El estudio también recoge experiencias que fomentan la participación activa de las personas migrantes en el diseño de políticas y acciones de transición energética, especialmente a escala local. El proyecto piloto AGORA Zaragoza, coordinado por la Fundación Ibercivis, es una experiencia referente de participación comunitaria en el diseño de políticas de transición justa. En ella se involucra a personas migrantes de diversos orígenes para recoger sus perspectivas y cocrear soluciones de adaptación climática, identificando brechas, experiencias y metodologías para una participación inclusiva y efectiva. El proyecto ha demostrado que una transición justa es posible cuando todas las personas, especialmente las que tienen más riesgo de quedarse fuera, se convierten en agentes activos de transformación social.

Enfoque integral de la transición energética

Finalmente, el estudio advierte sobre otros muchos programas destinados a fomentar la transición ecológica que no incorporan la perspectiva de la población migrante. Por ejemplo, instrumentos para el fomento de la movilidad sostenible que no llegan a personas migrantes por barreras administrativas, programas de rehabilitación que excluyen de facto a inquilinos y personas vulnerables, o itinerarios de inserción que funcionan, pero no tienen continuidad ni encaje estructural en las políticas sectoriales.

En cambio, las intervenciones integrales de organizaciones como CEAR, Provivienda o ECODES en formación y empleo, reforzadas por mejoras en las condiciones de vida —como la estabilidad residencial, la reducción de la pobreza energética o un acceso más asequible a la movilidad—, generan impactos más duraderos. Aunque estas dimensiones suelen abordarse desde programas distintos, el análisis muestra que combinarlas dentro de una misma entidad o articular alianzas para integrarlas resulta clave para una inclusión efectiva en la transición energética.

Cuando se diseñan políticas con perspectiva inclusiva e integrada, la transición energética no es un coste, sino una palanca de crecimiento y prosperidad económica.

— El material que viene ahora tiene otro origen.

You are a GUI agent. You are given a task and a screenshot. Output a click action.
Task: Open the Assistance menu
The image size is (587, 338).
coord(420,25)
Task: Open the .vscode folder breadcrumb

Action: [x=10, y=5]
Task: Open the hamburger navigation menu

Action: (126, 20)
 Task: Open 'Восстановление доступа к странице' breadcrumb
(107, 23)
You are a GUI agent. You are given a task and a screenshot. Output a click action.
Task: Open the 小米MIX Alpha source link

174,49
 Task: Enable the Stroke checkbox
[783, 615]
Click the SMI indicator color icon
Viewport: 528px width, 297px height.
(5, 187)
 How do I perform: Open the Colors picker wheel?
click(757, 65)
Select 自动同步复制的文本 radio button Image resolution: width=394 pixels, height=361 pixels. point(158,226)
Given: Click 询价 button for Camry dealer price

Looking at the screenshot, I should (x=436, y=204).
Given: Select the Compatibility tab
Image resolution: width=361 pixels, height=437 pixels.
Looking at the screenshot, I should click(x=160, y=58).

España puede liderar el modelo de crecimiento y prosperidad económica si integra, no si excluye

España se encuentra en una posición singular en Europa. Cuenta con una percepción social de la inmigración menos polarizada, recibe una población migrante cada vez más cualificada y necesita con urgencia mano de obra para sostener el crecimiento demográfico necesario y el Estado de bienestar, y aprovechar la oportunidad que ofrece la transición energética como motor de crecimiento y prosperidad. Además, ha demostrado capacidad para innovar en políticas de inclusión y en experiencias impulsadas desde el tercer sector.

El desafío es también de coordinación en el marco de la transición justa. El estudio de Red2Red muestra una brecha persistente entre las políticas climáticas y los ecosistemas sociales que trabajan con población migrante, así como una falta de coordinación entre la comunidad climática, el movimiento por los derechos de las personas migrantes y el movimiento antirracista. Superar esta fragmentación y reconocer el papel clave del tercer sector como puente entre personas, empresas e instituciones es una condición necesaria para que la transición energética genere impactos reales y sostenidos.

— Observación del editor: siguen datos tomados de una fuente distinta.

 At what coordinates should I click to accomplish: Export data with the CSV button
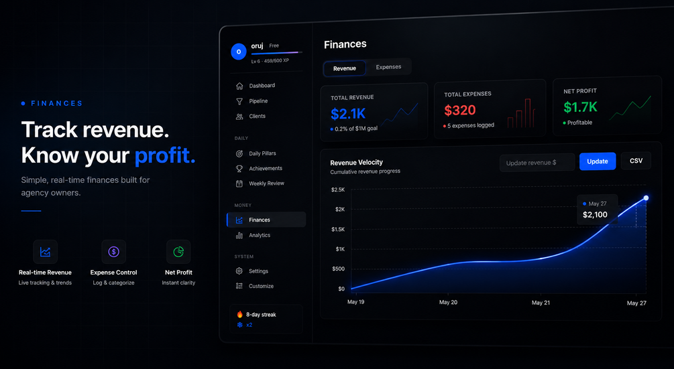(636, 161)
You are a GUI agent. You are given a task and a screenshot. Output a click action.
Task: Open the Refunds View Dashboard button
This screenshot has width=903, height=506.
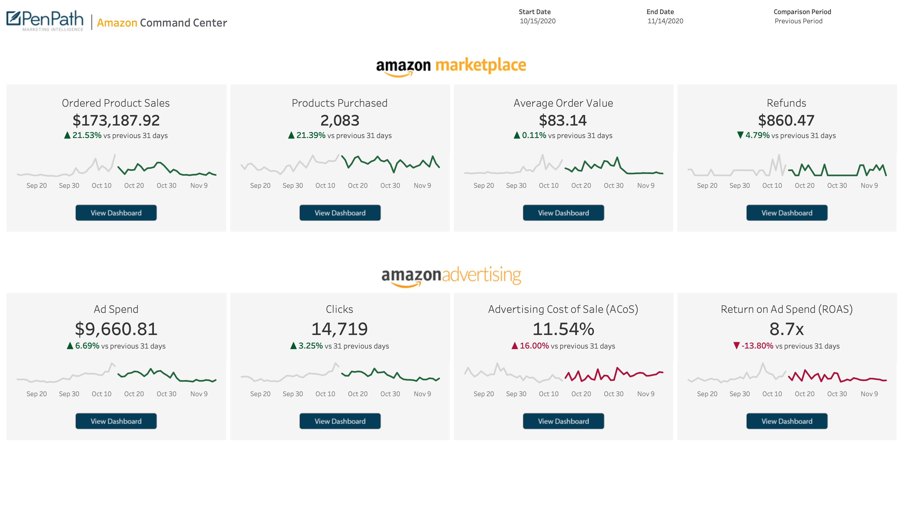(787, 213)
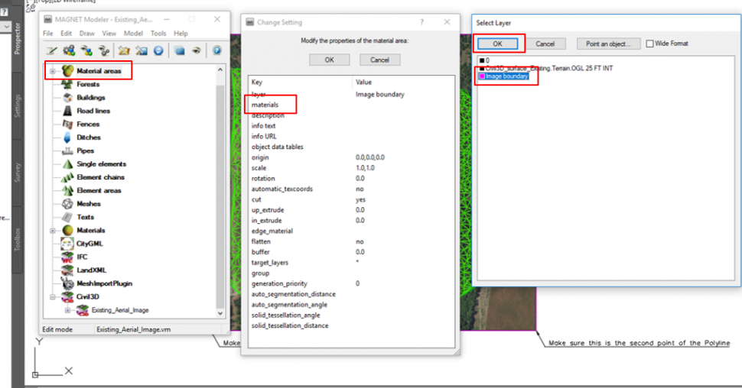Select the materials key row
The width and height of the screenshot is (742, 388).
[265, 105]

“Una transición inclusiva fortalece la confianza, reduce desigualdades y refuerza el sentido de pertenencia”

Si España reduce barreras estructurales, acelera el reconocimiento de capacidades y apuesta por instrumentos flexibles como las microcredenciales, puede convertir la transición energética no solo en un vector de productividad y competitividad, sino también en una palanca de cohesión social y territorial. Una transición inclusiva fortalece la confianza, reduce desigualdades y refuerza el sentido de pertenencia, elementos imprescindibles para sostener el cambio a largo plazo.

La transición energética inclusiva no es solo más justa, es más eficaz. Una gestión inteligente de la migración no es solo una cuestión de tolerancia, sino de estrategia económica y social. En un contexto europeo marcado por la competencia por el talento, la autonomía energética y la capacidad industrial, España parte con una ventaja comparativa clara: la diversidad ya está aquí. Lo que falta es ponerla en valor y dotarla de los mecanismos necesarios para que se constituya en un agente de cambio transformador.